# Have to rewire a bit...whaddya think?



## bradleyheathhays (May 14, 2008)

Got a 90 Maxima with a fuse box that keeps breaking every fuse that I put in one particular slot. It's the circuit including my tail lights and interior dash...10 amp japanese fuse. Long story short, I KNOW the problem is in the box.

Here's the plan. The fuse box has been lowered so now I have access to the rear side, and I can identify the wire leading from the malfunctioning slot. I would like to bypass the box by clipping this wire, and inserting a single fuse holder thingy between it and the large power wire leading to the fuse box itself.

Sound reasonable?

Also, any suggestion on how I should tap into the large power wire?

Thanks for ya help


----------



## ProphetVG30E (Jan 14, 2008)

check the ground to your radio, along with other wires. that most likely is the problem.

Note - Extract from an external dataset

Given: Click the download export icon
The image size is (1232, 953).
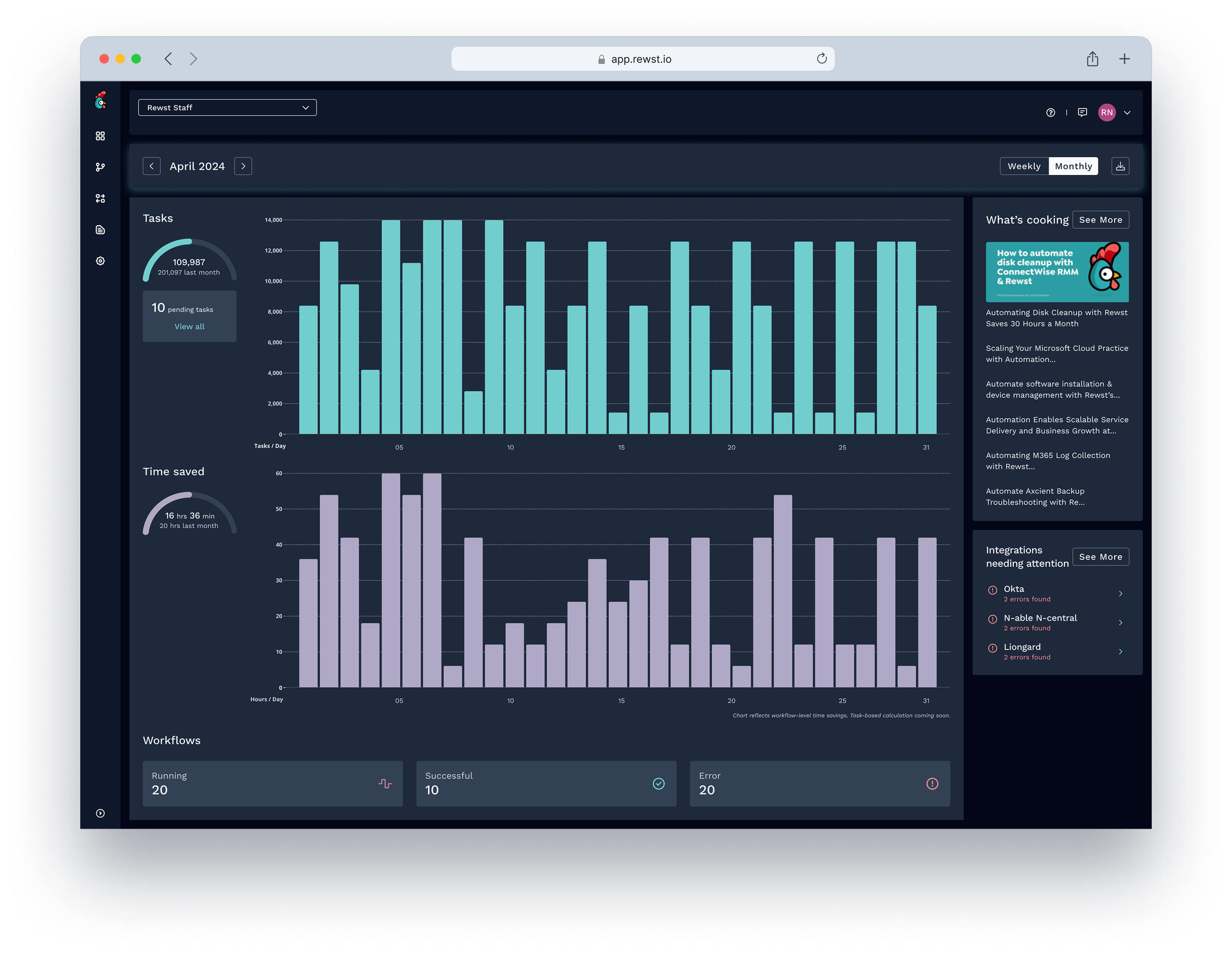Looking at the screenshot, I should tap(1120, 167).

is your radio aftermarket or stock


----------



## bradleyheathhays (May 14, 2008)

Thanks for your reply Prophet. I'm sure the prob is at the fuse box because I caused it myself. I had found these little j hooks that are designed to fit over a fuse contact, and then inserted into the fuse box. They're a way to run an additional power wire from the box. When I tried to put the fuse (w/ J hook) into this same slot previously it turned out to be a very tight fit. I believe that's when I damaged the slot as it has never worked since.


----------